Once a vaccine becomes available, expect a new normal for sports, music, and performing arts. Some degree of social distancing might still be enforced in seating arrangements. Venues will ramp up sanitation measures before and after every event. Temperature checks will become mandatory in entrance points. There will also be an increased presence of alcohol and sanitizer stations at venues. And places to wash your hands.
It will be a long time too before people spend in the profligate way of the past. You won’t buy the latest fashion if the old one is still wearable. Fashion will change, but not every season. So too of ever so many other products. Conserving cash will take priority. And what is bought will be bought online. I don’t see how malls will survive, and certainly not in the way they’re structured today. The revenues they need to justify the huge capital and maintenance costs won’t be there at the levels of the past. Restaurants will be fewer, and with fewer customers at each sitting unable to pay the rents of old. Fashion shops will be fewer, and incomes less too. The close socializing Filipinos love, and which make malls no money, is at least a year away. Malling will be a reminiscence to tell our grandchildren.
E-commerce will increase as consumers shift to shopping in the comfort and safety of their homes. Retailers will open up online stores or join existing online marketplaces such as Amazon, Lazada, Shopee, Shopify, etc. Retailers will build supply chains and logistics services to service the increasing demand of e-commerce. Delivery will be by drone or automatic vehicles. Payments will be online, through various apps such as GCash, Paymaya, and PayPal.
Tourism will be one of the slowest to recover. And won’t really happen to any significant degree until there’s a vaccine widely available, and a cure on the pharmacy shelves. And we learn to live with it, and its inevitable deaths the way we do with all other diseases. The world doesn’t stop forever for just one disease. Till then going somewhere for a vacation is a free choice, while there’s risk to your family why go. Who’s going to sit in a plane with hundreds of others of unknown health. Who’s going to step on board a cruise ship with thousands of others whose health you don’t know, to visit cities you can’t trust.

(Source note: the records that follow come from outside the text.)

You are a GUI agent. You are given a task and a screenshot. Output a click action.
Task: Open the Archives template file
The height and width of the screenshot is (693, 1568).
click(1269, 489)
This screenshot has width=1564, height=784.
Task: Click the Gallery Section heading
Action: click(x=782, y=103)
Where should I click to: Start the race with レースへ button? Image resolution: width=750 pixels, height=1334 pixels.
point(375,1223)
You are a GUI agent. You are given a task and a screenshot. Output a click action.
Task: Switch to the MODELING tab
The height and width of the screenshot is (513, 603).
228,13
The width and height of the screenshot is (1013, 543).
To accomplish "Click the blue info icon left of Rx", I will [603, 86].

The day of the overcrowded public vehicle is over, at least for the next two or three years. The Philippine government can, and will have to take this crisis as an opportunity to do what should have been done a long time ago—bring discipline to public transport. The laissez-faire operation of buses and jeepneys must go. Bus Rapid Transport (BRT) systems will be ever more common. As will train services, both urban and long haul by bullet train. Short flight air travel will become less, and budget airlines unlikely to survive. Air travel will be even more rigorous as health checks get added to the infuriating security checks 9/11 added to travel. It will be a long time before travel, particularly air travel sufficiently recovers. Not only due to the fear of contamination in an enclosed space. But also in the need to travel. The quick business trip to meet a client, or the boss can now, it has been shown, be done by ZOOM . Why spend for airfares, hotels, restaurants when a few pennies bring you together from the comfort of your home, or smaller office. Companies reeling from the cash reversal of COVID won’t be too willing to spend for travel when zoom will do.
Car ownership will diminish. People won’t own a car anymore. They’ll call on their 5G phone for a driverless, automatic vehicle. Or hop on a city-owned bicycle or electronic scooter.
In the world of the future societies are going to be more controlled, people more disciplined. Everything digitized.
Not “1984”, but not a “Brave New World” either. That will come, but much later.